Task directions: Each line below must be reproduced exactly as it stands. Pictures stay out of the copy.

[Stored records]
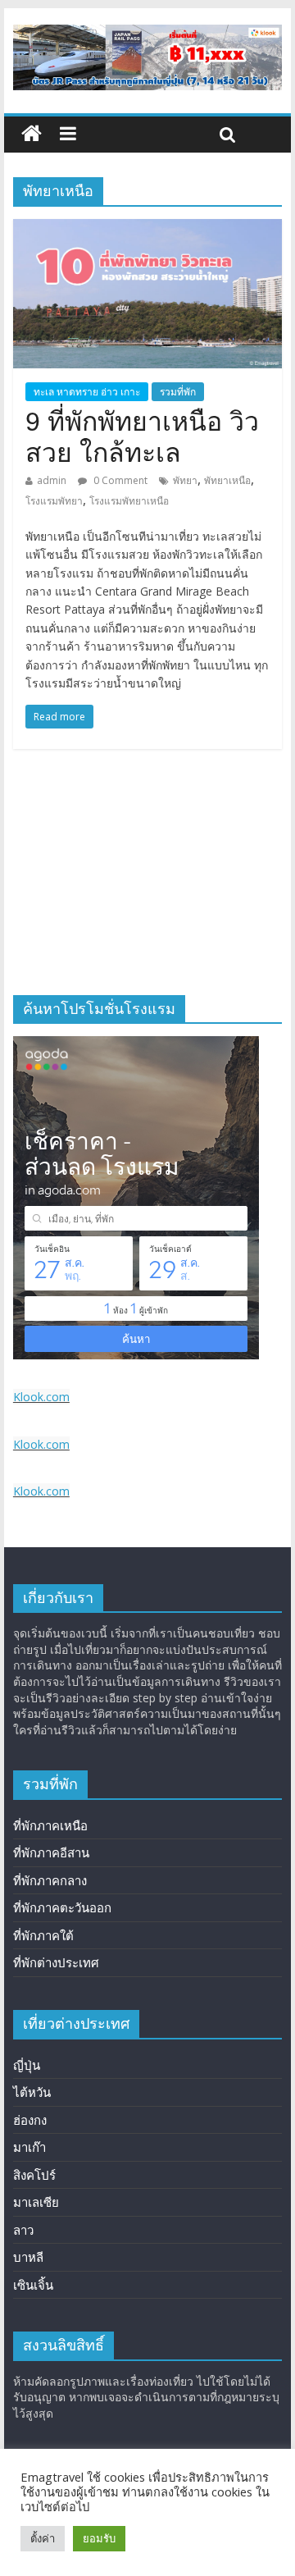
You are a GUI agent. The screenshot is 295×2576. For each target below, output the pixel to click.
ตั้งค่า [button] (42, 2538)
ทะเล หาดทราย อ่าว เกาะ (87, 392)
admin (51, 480)
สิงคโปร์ (34, 2175)
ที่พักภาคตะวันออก (62, 1907)
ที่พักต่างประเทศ (56, 1962)
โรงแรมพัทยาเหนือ (129, 501)
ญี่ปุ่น (26, 2065)
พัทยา (185, 480)
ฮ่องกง (30, 2120)
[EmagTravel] (31, 134)
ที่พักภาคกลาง (50, 1880)
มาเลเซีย (36, 2202)
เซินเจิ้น (33, 2285)
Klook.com (41, 1396)
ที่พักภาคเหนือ (50, 1825)
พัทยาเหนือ (227, 480)
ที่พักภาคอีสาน (51, 1852)
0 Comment (119, 480)
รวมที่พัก (178, 392)
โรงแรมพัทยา (54, 501)
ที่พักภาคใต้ (43, 1935)
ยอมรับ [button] (99, 2538)
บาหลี (28, 2257)
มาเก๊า (29, 2147)
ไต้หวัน (32, 2092)
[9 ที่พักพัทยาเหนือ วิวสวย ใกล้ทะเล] (147, 229)
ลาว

Solution for this exercise:
You are a GUI agent. The screenshot is 295×2576. For each target below, output the pixel to click.
ตั้งค่า [button] (42, 2538)
ทะเล หาดทราย อ่าว เกาะ (87, 392)
admin (51, 480)
สิงคโปร์ (34, 2175)
ที่พักภาคตะวันออก (62, 1907)
ที่พักต่างประเทศ (56, 1962)
โรงแรมพัทยาเหนือ (129, 501)
ญี่ปุ่น (26, 2065)
พัทยา (185, 480)
ฮ่องกง (30, 2120)
[EmagTravel] (31, 134)
ที่พักภาคกลาง (50, 1880)
มาเลเซีย (36, 2202)
เซินเจิ้น (33, 2285)
Klook.com (41, 1396)
ที่พักภาคเหนือ (50, 1825)
พัทยาเหนือ (227, 480)
ที่พักภาคอีสาน (51, 1852)
0 Comment (119, 480)
รวมที่พัก (178, 392)
โรงแรมพัทยา (54, 501)
ที่พักภาคใต้ (43, 1935)
ยอมรับ [button] (99, 2538)
บาหลี (28, 2257)
มาเก๊า (29, 2147)
ไต้หวัน (32, 2092)
[9 ที่พักพัทยาเหนือ วิวสวย ใกล้ทะเล] (147, 229)
ลาว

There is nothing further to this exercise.